#### EXERCISE GOAL
Could you transcribe the entries below word for word, from the line containing "Image resolution: width=828" up to and including the line containing "In order to", without the pictures?
**** INFORMATION PROVIDED
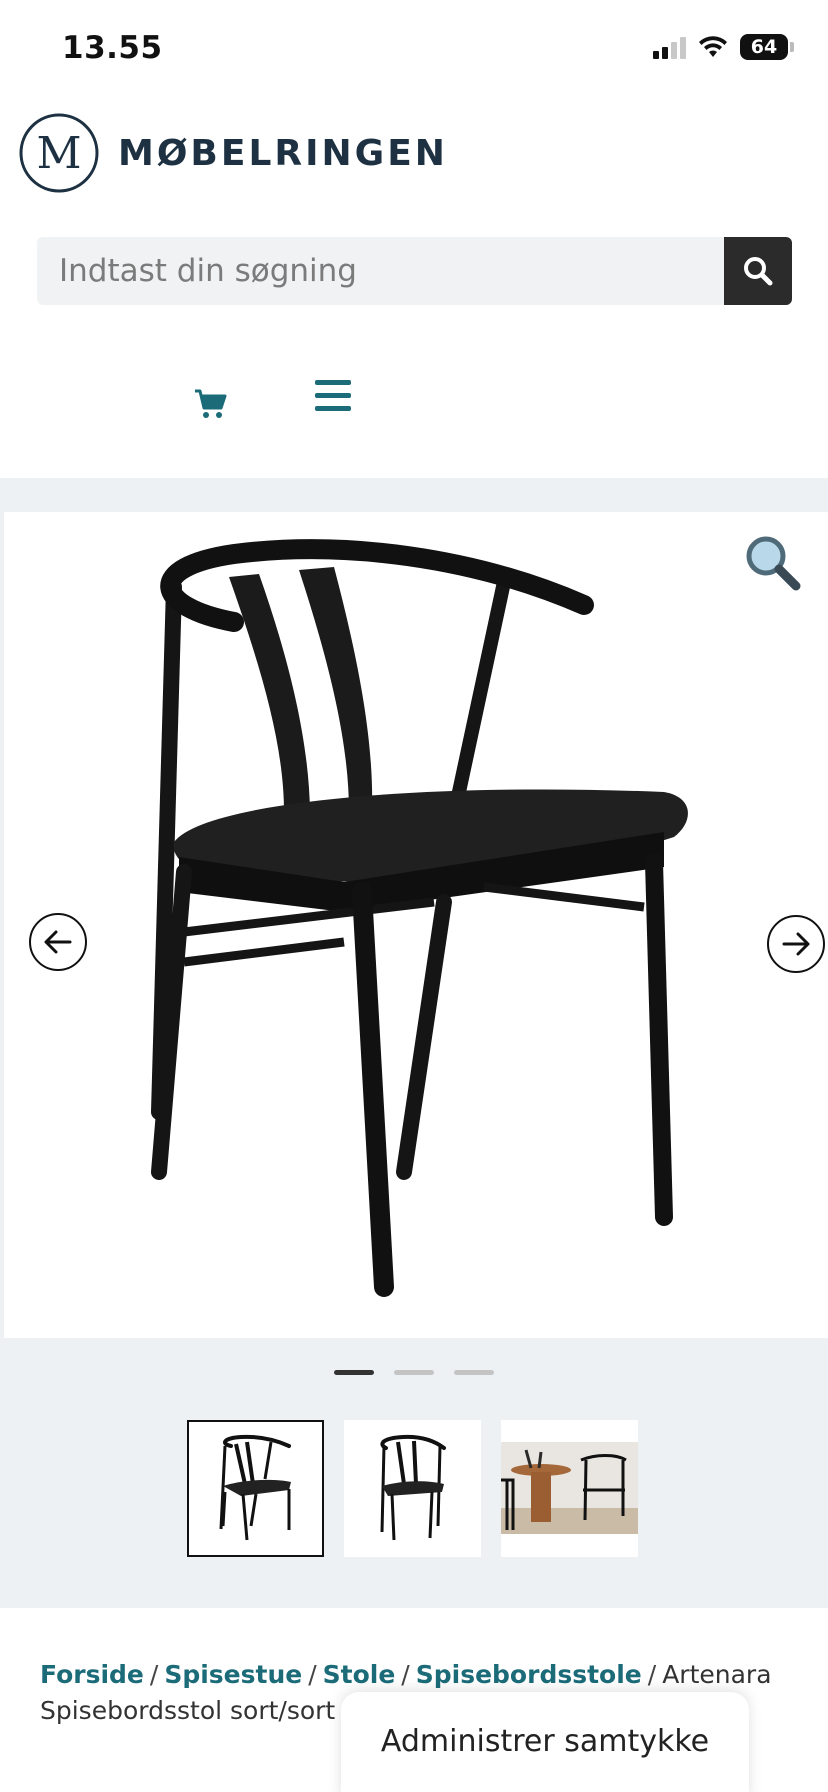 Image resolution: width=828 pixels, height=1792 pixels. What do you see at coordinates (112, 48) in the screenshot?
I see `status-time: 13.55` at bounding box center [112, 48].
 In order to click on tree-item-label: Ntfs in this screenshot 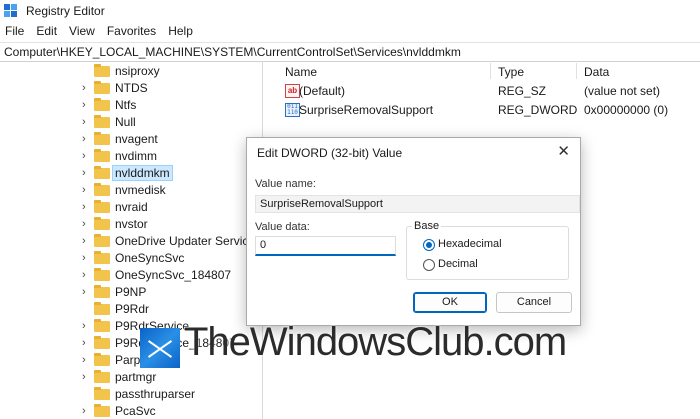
********
**** INFORMATION PROVIDED
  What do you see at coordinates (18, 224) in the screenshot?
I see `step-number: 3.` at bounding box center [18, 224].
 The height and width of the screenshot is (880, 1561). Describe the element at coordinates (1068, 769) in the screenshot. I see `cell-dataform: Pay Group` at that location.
********
**** INFORMATION PROVIDED
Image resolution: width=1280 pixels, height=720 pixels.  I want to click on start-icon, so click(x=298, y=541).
********
#### SOLUTION FOR THIS PROBLEM
 Image resolution: width=828 pixels, height=1792 pixels. What do you see at coordinates (112, 48) in the screenshot?
I see `status-time: 13.55` at bounding box center [112, 48].
 In order to click on tree-item-label: Ntfs in this screenshot 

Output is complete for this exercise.